Henry Watson Edmondson (25 November 1872 – 18 August 1946) was an Australian rules footballer who played with Perth in the Western Australian Football Association (WAFA). He also played first-class cricket for Western Australia.

Edmondson was already 29 when he started his WAFA career, in 1902. In his first season, he was Perth's leading goal-kicker and he was the full-forward in their 1907 premiership team, which won the grand final on appeal. He kicked two goals on grand final day, the only multiple goal-kicker on either team, in what was his final league appearance.

He played most of his interstate cricket after retiring from football but participated in one first-class match in 1905/06, as a bowler.

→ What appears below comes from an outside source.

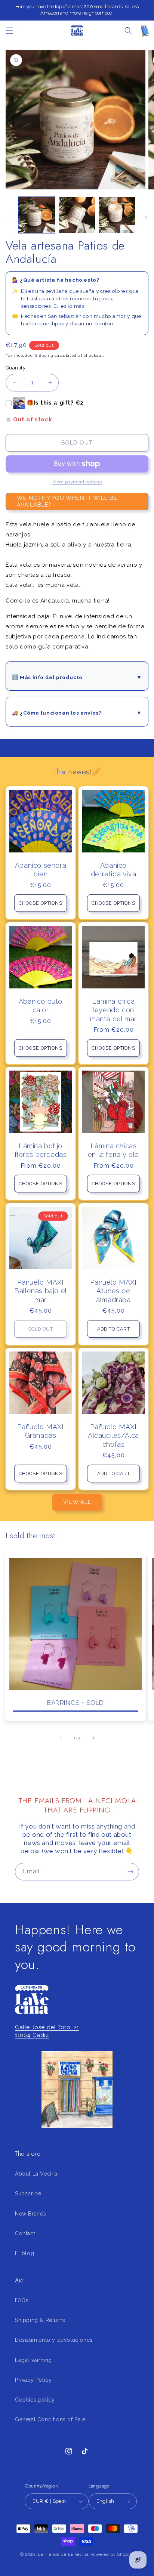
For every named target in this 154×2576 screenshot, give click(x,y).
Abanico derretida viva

In 1912/13, Edmond both played in and was manager of the Western Australia team which toured the country. On this occasion he was used as a top order batsman and scored two half centuries, the best of which was 68 against New South Wales. Against South Australia in Adelaide, Edmondson acted as his side's wicket-keeper in the second innings as usual gloveman Harold Evers was injured. In Sydney, Edmondson got a pair against New South Wales but also got the biggest wicket of his career, that of star Australian Test batsman Victor Trumper. The 1963 edition of Wisden Cricketers' Almanack would name Trumper among the Six Giants of the Wisden Century. He finished his career with 194 runs at 17.63 and four wickets at 56.50, from six first-class matches.